First, what I confused is that How Brownian motion can remain uninfluenced when we calculate derivative about time '$t$'?? (Question about number 2 equation)
Second, if number 2 equation true, it seems that we treat $B_t$ as constant when we do some calculus about '$t$'
then Why $∫_0^T\frac{1}{2}*B_t^2dt$ isn't simplified? I mean, why integral terms are not going away?
I think it would be simplified like this : $\frac{1}{2}*B_t^2*T$
It is somehow missleading with those indices $t,B_t$ at the bottom of $f$.
You have some function $f:\mathbb R_+ \times \mathbb R \to \mathbb R$ and you evaluate it at point $(t,B_t)$ (where the latter is understood in pointwise sense $B_t(\omega)$.
By $f_t$ they mean derivative with respect to the first argument and by $f_{B_t}$ they mean derivative with respect to second argument (you can think of value $x$ instead of $B_t$, it would make it more clear).

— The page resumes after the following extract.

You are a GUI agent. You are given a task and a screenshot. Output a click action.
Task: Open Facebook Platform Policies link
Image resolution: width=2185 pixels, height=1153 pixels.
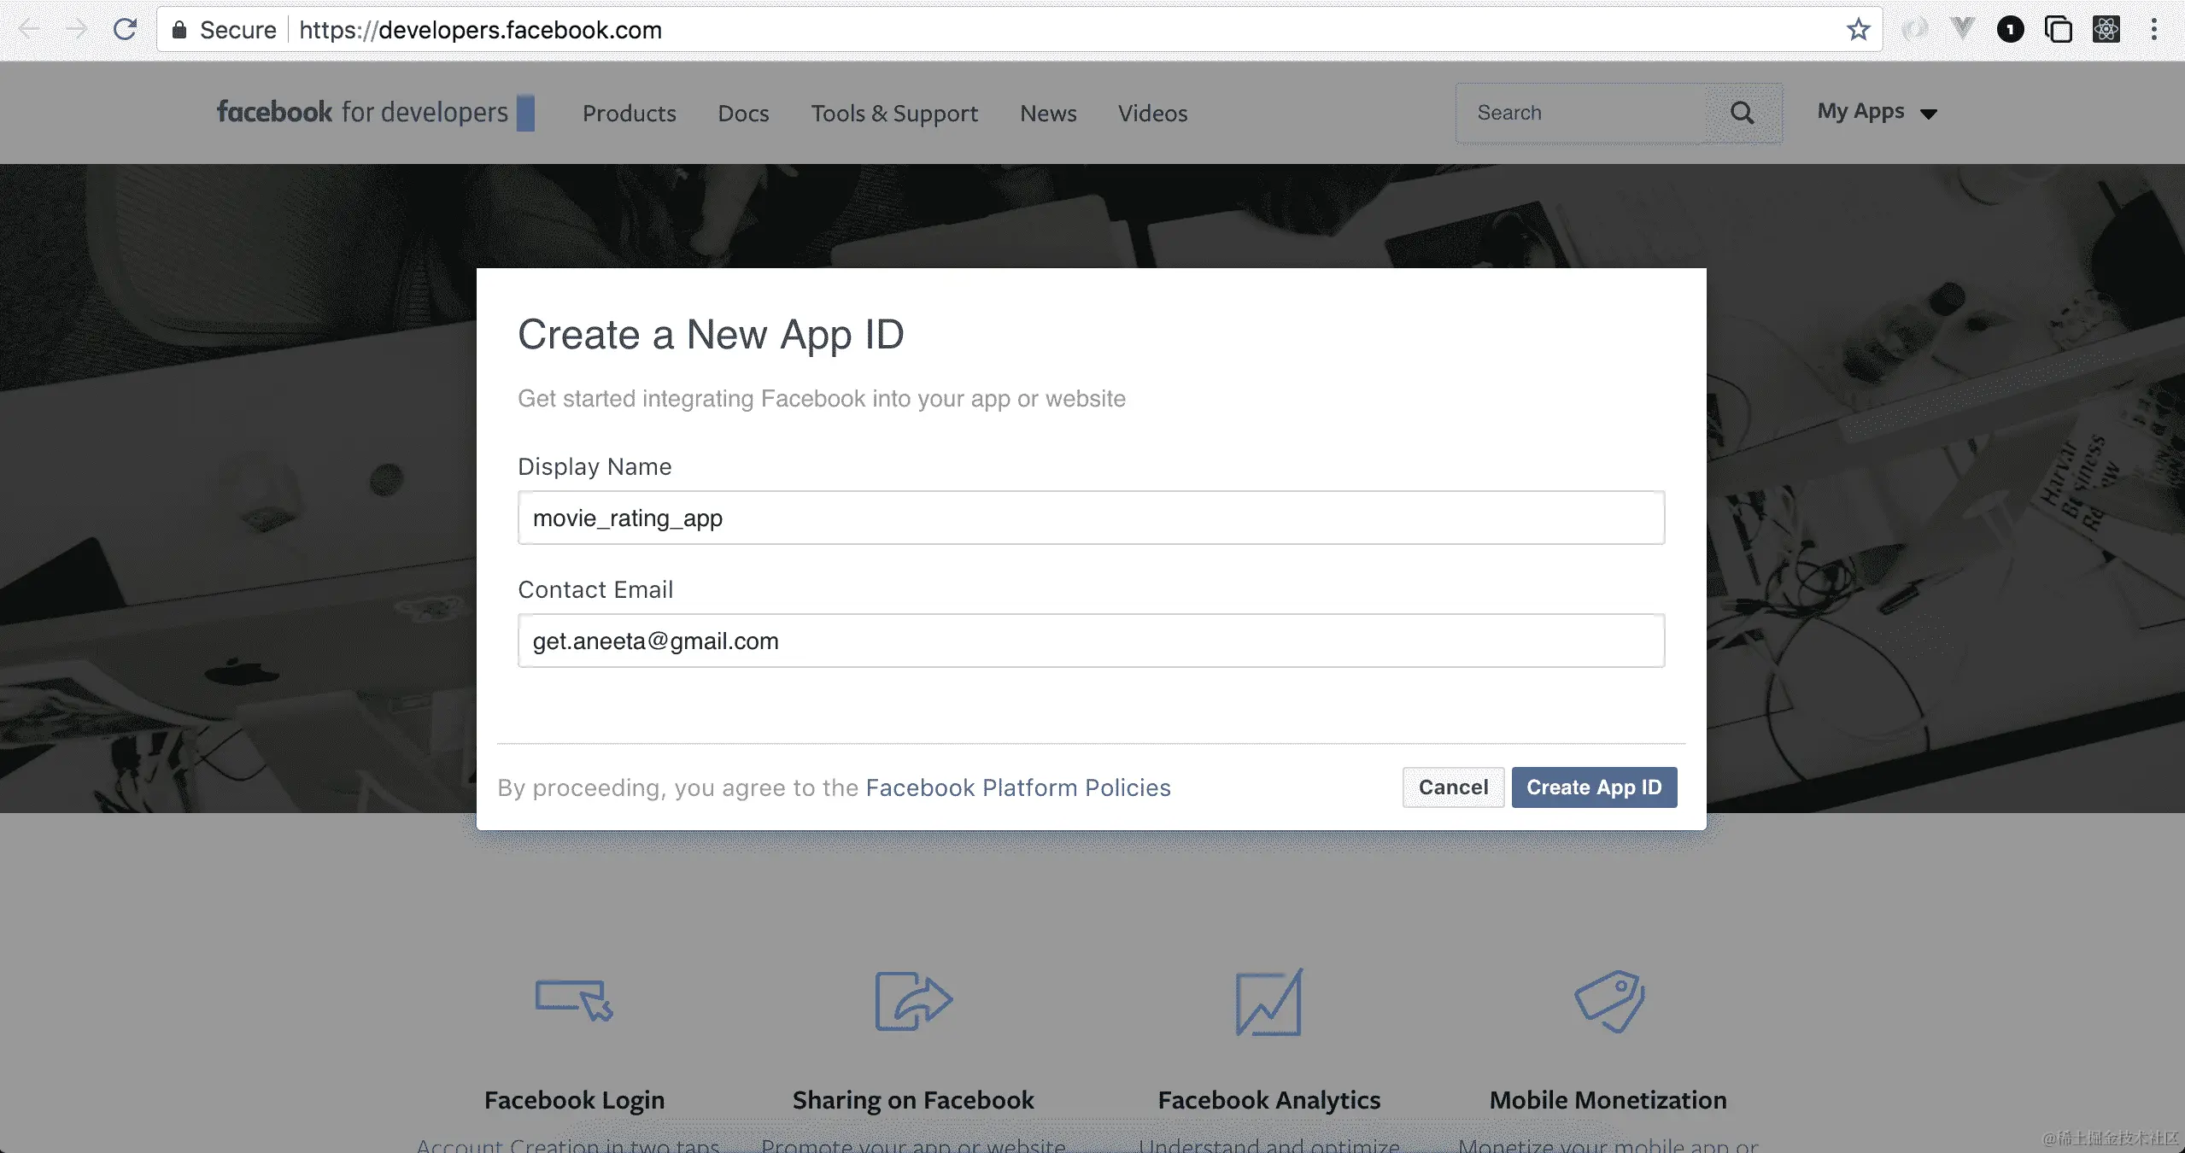click(x=1017, y=787)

(To give you example, if you have some function $g(t,x) = tx$, then they call $g_t$ a derivative with respect to first argument, that is $g_t(t,x) = x$, right? So that $g_t$ is just a projection on the second argument. Even if now, you change names of your variables, $g_t$ is still the same function, it's just a denotation. Having said that, for some functions $\psi,\varphi$ of variable $t$, you still have $g_t(\varphi(t),\psi(t)) = \psi(t)$, because $g_t$ just leaves us with second argument, which in the latter case is just $\psi(t)$ and it does not matter that $\psi$ depends on $t$, because that letter $t$ in $g_t$ is just for convenience, it indicates we're differentiating with respect to first variable)
If you want to be more clear with yourself, you can change $f_t,f_{B_t}$ with $f_1,f_2$ meaning derivatives with respect to first and the second variable.
In that langueage, your equations means $f_2(t,B_t) = t B_t$ (or $f_2(t,x) = tx$ if you evaluate it pointwise for some $B_t(\omega) = x$).
And I think it's not that hard to understand it with $f_2(t,x) = tx$, since then $f(t,x) = \frac{1}{2}tx^2 $ (one of possibilities, we could add any function of variable $t$, because it's constant with respect to $x$) so that $f_t(t,x) := f_1(t,x)= \frac{1}{2}x^2 $ and as we said, $f_t(t,B_t) = f_1(t,B_t) = \frac{1}{2}B_t^2$, since it's just function $f_1$ evaluated at point $(t,B_t)$.
As for the last equality with integral, it's a little bit different. $B_t$ depends on $t$ on it's own. $$ \int_0^T f_1(t,B_t)dt = \int_0^T \frac{1}{2}B_t^2 dt $$ You see, last "dt" affects whole term under integral, which is $f_1(t,B_t)$. It's the same as with function $g$ above. Having $\int_0^T g_t(t,x)dt = \int_0^T x dt = Tx$, but if you want to evaluate $g$ at those points $(\varphi(t),\psi(t))$ then you indeed have $\int_0^T g_t(\varphi(t),\psi(t))dt = \int_0^T \psi(t) dt$ and you cannot just leave it as $T\psi(t)$
To cuy long story short, subsript near function (even if they use some variable for it) indicates which variable (meaning which one of arguments) we're integrating with respect to, but under integral, changes $dx,dt,dy$ or so on, affects whole term under integral, every one depending on the variable which we're integrating with respect to.